High Availability Firewalls

High Availability Firewalls

High Availability Servers are generally defined within the business context, and may include scenarios for ‘high availability’ such as:

  • Warm failover
  • Load Balancing
  • Hot failover

Although ‘design papers’ prefer that ‘server grade’ equipment be used on all ‘server systems’ we generally do not have that flexibility, and OpenBSD high avalability technologies are ‘service grade’ agnostic and designed to take effective use of disparate systems (i.e. the High Availability tools are designed to allow lower-end equipment to augment, supplement services by higher end/priced equipment, or completely replace them.)

The following are some notes on where OpenBSD may be a solution for High Availability. These are evolving notes, so please confirm through other sources before you pursue anything from these notes.

Warm Failover

This is the simplest solution to install, though potentially most difficult to maintain or verify. In the warm failover system we build System-B as a copy of the live System-A and deploy these systems.

High Availability - Warm Failover

Advantage: Simplest to roll-out

Disadvantage: Requires manual intervention in failover scenario.

Two methods exist for switching from a failed Server-A to warm Server-B.

a. Physical Access - Disconnect / Connect Cabling

Service recovery will be to unplug the failed system Server-A and plug in the warm functioning system Server-B. Due to contention on the network for IP addresses, both Server-A and Server-B the systems cannot be ’live’ by using only a duplicate of the existing system.

  • Advantage: Simplest System to roll out, minimal technical requirements.
  • Disadvantage: physical access required to equipment, inability to maintain duplicate system.

b. Remote Access - Disconnect / Connect Network Connection

To allow both Server-A and Server-B to be both physically connected, at least the IP addresses on the servers need to be different and ‘switching’ Server-B into “live” mode will require a system administrator to log onto and disable relevant IP configurations on Server-A and enable correct configuration on Server-B

  • Advantage: systems are warm, only remote access required
  • Disadvantage: slightly more complicated than earlier option to implement, if Server-A has failed, then physical access will be required to ensure it is disconnected

A variant of option (b) would be to retain the IP addresses but use the border firewalls to route to what is selected as the ’live’ system.

Examples for these options would be to roll-out commodity boxes, with current software as failover for aging systems.

Load Balancing

OpenBSD base OS support’s load-balancing traffic in and out, such that it can ‘share’ traffic amongst servers. Additional load-balancing tools are available through the Ports Package Collection.

High Availability - Load Balancing

Traffic ‘sharing’ is transparent to the destination servers, and the interdepence of those servers determine the complexity required for deployment. Services with no interdepence between multiple servers (such as static web sites, download servers, MX Proxies) can be readily scaled through adding more boxes to the service pool.

Advantage: Increases the capacity of your service linearly depending on number of additional servers added to the ‘pool.’

Likewise, hosts can be removed or maintained while service is provisioned via other servers in the ’load pool.’

Hot Failover

The Hot Failover of hosts is supported by OpenBSD using CARP. which in it’s initial implementation is supported by at least the Packet Filter Firewall.

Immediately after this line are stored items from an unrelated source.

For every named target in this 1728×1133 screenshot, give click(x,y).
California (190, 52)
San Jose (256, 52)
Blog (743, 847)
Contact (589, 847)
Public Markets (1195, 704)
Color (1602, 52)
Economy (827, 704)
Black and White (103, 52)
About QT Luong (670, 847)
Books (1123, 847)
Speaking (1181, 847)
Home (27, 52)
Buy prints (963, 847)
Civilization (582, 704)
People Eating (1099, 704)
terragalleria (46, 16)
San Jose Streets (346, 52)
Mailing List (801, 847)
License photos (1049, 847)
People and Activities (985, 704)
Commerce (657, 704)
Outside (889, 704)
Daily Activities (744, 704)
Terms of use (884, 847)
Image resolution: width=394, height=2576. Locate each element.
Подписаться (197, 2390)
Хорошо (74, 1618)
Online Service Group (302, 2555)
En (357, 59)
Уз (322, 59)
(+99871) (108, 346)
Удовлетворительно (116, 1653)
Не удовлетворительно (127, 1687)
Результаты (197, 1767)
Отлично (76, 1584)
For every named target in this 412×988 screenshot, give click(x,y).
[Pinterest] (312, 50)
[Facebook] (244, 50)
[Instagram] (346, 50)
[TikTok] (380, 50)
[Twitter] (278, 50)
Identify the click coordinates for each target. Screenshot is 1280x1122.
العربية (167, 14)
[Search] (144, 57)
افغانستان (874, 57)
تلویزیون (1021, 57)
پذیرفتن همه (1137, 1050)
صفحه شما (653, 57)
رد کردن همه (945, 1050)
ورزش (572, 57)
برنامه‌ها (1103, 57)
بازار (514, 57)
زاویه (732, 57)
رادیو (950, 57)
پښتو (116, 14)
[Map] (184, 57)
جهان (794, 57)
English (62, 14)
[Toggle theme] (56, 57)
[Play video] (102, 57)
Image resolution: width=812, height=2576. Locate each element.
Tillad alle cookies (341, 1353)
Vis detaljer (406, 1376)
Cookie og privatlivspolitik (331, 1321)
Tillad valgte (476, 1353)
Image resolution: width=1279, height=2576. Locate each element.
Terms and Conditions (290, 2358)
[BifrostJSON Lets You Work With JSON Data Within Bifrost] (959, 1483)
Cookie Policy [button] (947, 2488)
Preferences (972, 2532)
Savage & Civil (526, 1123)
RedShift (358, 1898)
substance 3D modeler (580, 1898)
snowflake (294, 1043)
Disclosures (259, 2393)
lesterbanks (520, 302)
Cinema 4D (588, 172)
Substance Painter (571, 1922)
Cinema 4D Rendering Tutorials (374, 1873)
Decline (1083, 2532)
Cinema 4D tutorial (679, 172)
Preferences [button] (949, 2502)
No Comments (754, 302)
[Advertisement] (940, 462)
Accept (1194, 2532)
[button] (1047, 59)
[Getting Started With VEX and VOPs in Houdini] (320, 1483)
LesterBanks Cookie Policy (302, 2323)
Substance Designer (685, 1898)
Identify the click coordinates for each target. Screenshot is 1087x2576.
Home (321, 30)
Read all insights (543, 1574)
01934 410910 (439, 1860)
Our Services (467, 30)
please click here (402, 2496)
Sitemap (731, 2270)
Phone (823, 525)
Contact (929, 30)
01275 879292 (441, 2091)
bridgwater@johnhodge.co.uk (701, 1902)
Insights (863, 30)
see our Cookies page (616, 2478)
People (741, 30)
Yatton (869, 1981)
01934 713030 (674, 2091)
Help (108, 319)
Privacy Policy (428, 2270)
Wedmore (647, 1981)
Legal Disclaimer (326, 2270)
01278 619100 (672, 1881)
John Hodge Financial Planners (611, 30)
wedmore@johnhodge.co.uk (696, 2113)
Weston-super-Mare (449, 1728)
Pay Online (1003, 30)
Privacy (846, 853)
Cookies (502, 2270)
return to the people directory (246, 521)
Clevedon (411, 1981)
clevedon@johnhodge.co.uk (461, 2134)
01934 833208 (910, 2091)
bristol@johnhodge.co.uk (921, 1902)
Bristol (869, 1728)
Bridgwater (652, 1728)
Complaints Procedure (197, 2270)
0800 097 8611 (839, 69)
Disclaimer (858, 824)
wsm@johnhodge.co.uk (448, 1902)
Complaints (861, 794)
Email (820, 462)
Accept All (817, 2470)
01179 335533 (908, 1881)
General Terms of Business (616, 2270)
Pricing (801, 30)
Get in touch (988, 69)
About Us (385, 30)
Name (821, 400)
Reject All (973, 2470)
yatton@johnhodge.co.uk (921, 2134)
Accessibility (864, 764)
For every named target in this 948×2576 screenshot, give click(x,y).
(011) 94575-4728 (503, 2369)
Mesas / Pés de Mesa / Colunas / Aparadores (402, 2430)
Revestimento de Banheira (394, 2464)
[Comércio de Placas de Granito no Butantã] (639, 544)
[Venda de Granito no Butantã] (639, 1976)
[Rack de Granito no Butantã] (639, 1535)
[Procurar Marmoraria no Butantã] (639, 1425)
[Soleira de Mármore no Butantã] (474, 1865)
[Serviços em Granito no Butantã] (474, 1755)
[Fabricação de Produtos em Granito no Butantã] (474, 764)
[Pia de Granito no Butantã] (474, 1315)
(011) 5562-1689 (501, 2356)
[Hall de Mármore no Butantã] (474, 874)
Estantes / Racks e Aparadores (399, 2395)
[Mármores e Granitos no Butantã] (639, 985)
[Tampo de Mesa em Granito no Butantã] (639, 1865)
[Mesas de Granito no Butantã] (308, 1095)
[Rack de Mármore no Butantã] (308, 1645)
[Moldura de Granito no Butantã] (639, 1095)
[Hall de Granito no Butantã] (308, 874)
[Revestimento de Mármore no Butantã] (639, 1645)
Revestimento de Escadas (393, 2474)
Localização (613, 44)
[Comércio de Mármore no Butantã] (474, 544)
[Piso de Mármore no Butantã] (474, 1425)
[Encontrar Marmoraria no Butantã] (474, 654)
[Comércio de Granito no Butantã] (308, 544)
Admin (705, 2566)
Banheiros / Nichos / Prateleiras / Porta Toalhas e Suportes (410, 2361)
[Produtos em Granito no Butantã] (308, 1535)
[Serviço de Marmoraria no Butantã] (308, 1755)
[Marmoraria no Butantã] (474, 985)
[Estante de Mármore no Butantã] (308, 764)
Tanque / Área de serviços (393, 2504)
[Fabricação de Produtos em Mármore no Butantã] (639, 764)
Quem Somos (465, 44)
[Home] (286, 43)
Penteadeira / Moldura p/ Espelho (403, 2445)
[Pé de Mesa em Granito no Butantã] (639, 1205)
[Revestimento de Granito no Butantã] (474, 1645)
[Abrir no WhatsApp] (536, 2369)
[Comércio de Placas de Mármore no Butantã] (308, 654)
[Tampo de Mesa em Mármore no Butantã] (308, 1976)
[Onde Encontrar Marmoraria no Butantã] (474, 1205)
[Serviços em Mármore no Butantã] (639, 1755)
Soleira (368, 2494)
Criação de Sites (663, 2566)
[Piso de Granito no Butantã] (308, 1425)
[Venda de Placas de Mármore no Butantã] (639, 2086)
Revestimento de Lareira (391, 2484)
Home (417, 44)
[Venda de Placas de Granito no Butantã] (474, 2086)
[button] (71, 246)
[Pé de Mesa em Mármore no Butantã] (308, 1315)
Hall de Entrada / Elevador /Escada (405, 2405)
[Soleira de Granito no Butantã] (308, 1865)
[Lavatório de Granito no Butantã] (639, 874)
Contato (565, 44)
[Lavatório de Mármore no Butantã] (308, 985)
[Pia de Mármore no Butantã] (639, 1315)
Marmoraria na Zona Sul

High Availability - Hot Failover

Servers in the ‘hot failover pool’ use a sharing system for their IP Addresses. One host is selected as the ‘primary/master’ host servicing all requests, while the rest of the machines are ‘live standby’. The CARP service manages which host is the active master, applications need to manage feeding data between hosts to ensure that host can “take-over” should the master server fail.

Any failure on the ‘master’ host to service network traffic is immediately noticed by other servers and another server ’takes over’ the ‘master’ mode.

Data/State synchronisation is commonly through a shared storage device (such as a SAN.) Where an application or service has in memory data that needs to be replicated to the live standby hosts, the application needs a mechanism to distribute that data.